Problem —
In the entries below, every line that contains "image" must be located and copied.

Exercise data —
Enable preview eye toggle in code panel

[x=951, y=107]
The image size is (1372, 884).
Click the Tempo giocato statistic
* * *
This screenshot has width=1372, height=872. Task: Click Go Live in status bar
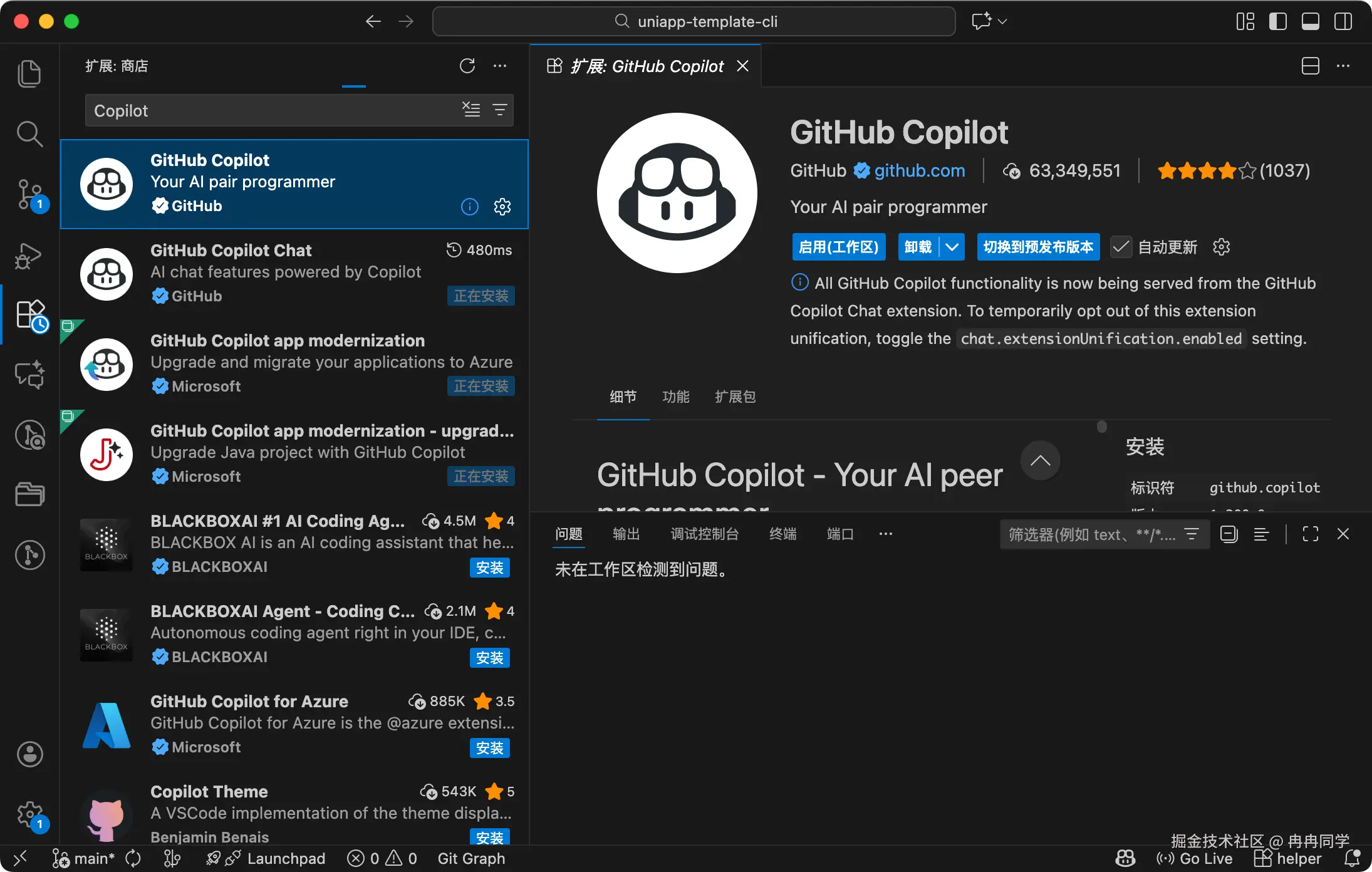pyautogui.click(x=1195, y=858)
...
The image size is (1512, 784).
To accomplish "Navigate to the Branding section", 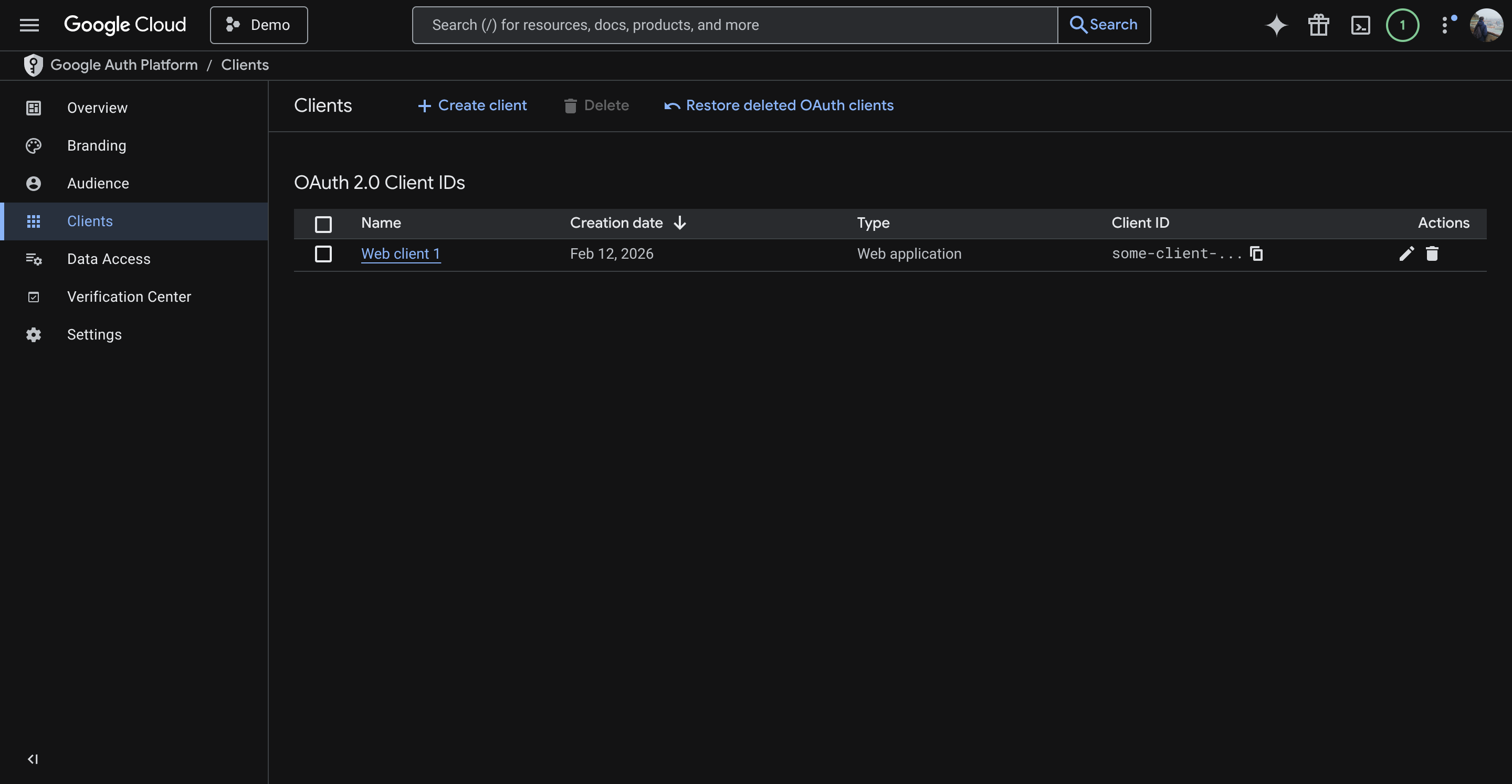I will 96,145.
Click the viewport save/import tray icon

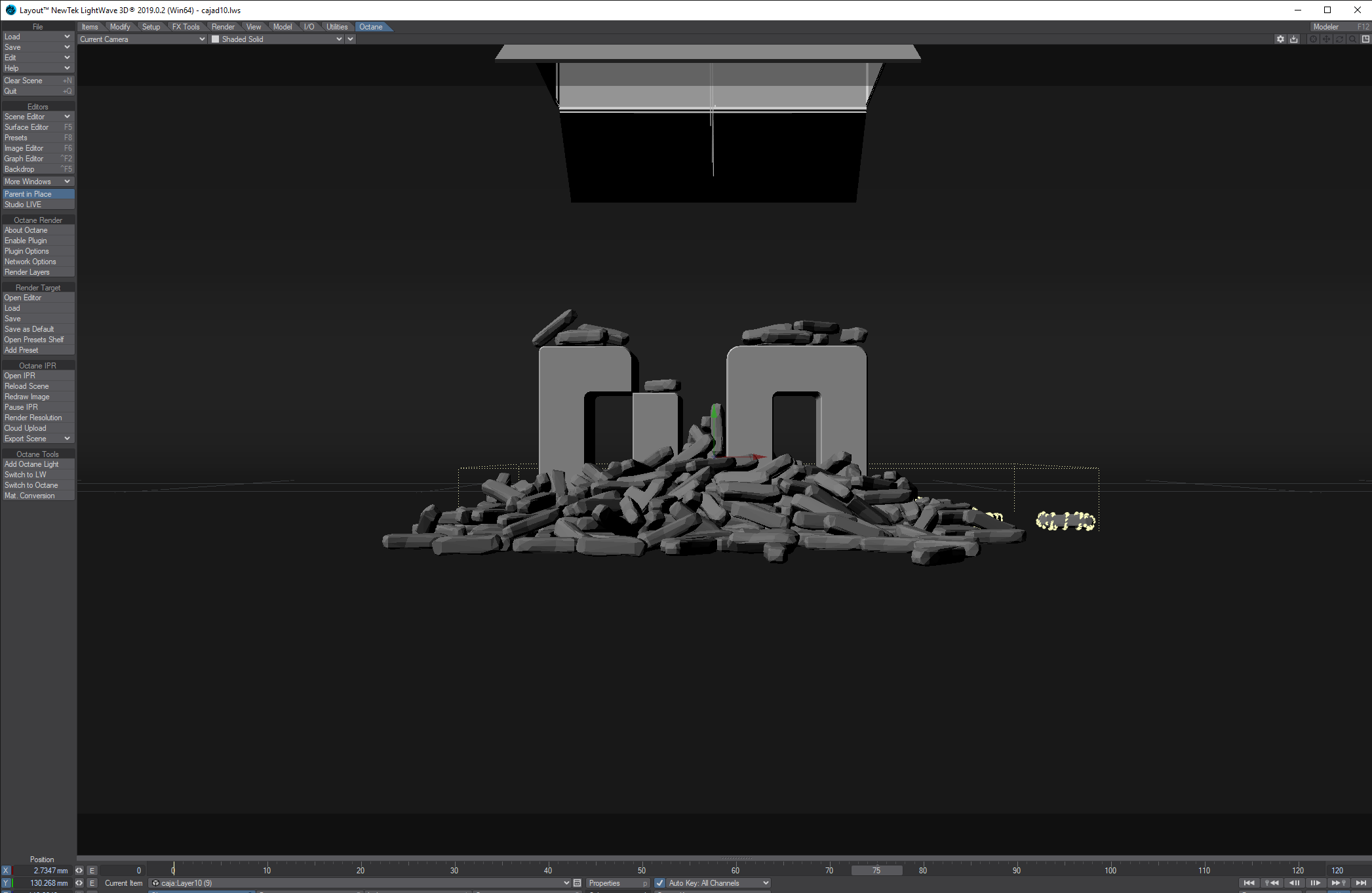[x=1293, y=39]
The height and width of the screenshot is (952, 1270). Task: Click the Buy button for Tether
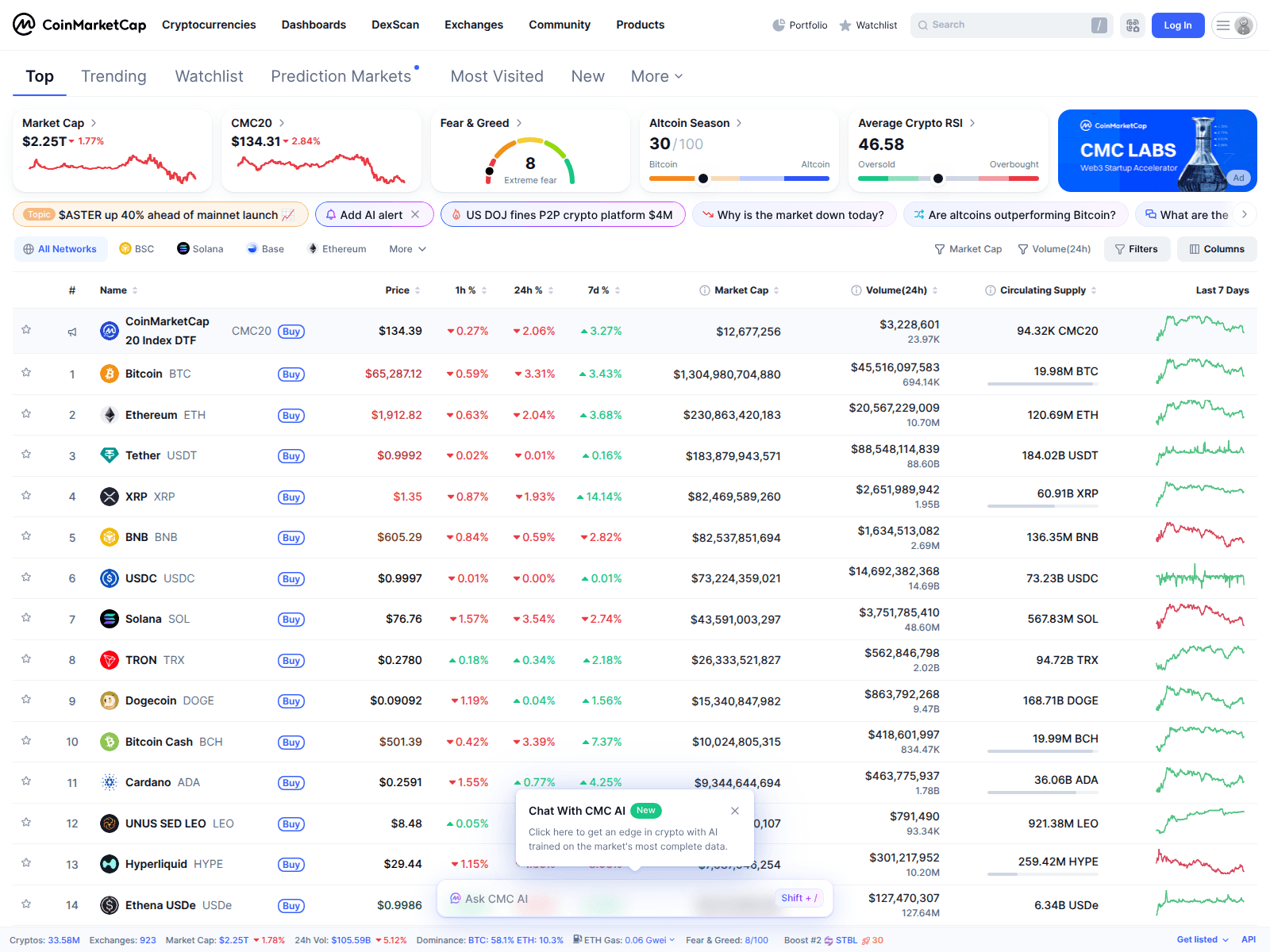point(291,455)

Response to this exercise —
The image size is (1372, 884).
The image size is (1512, 784).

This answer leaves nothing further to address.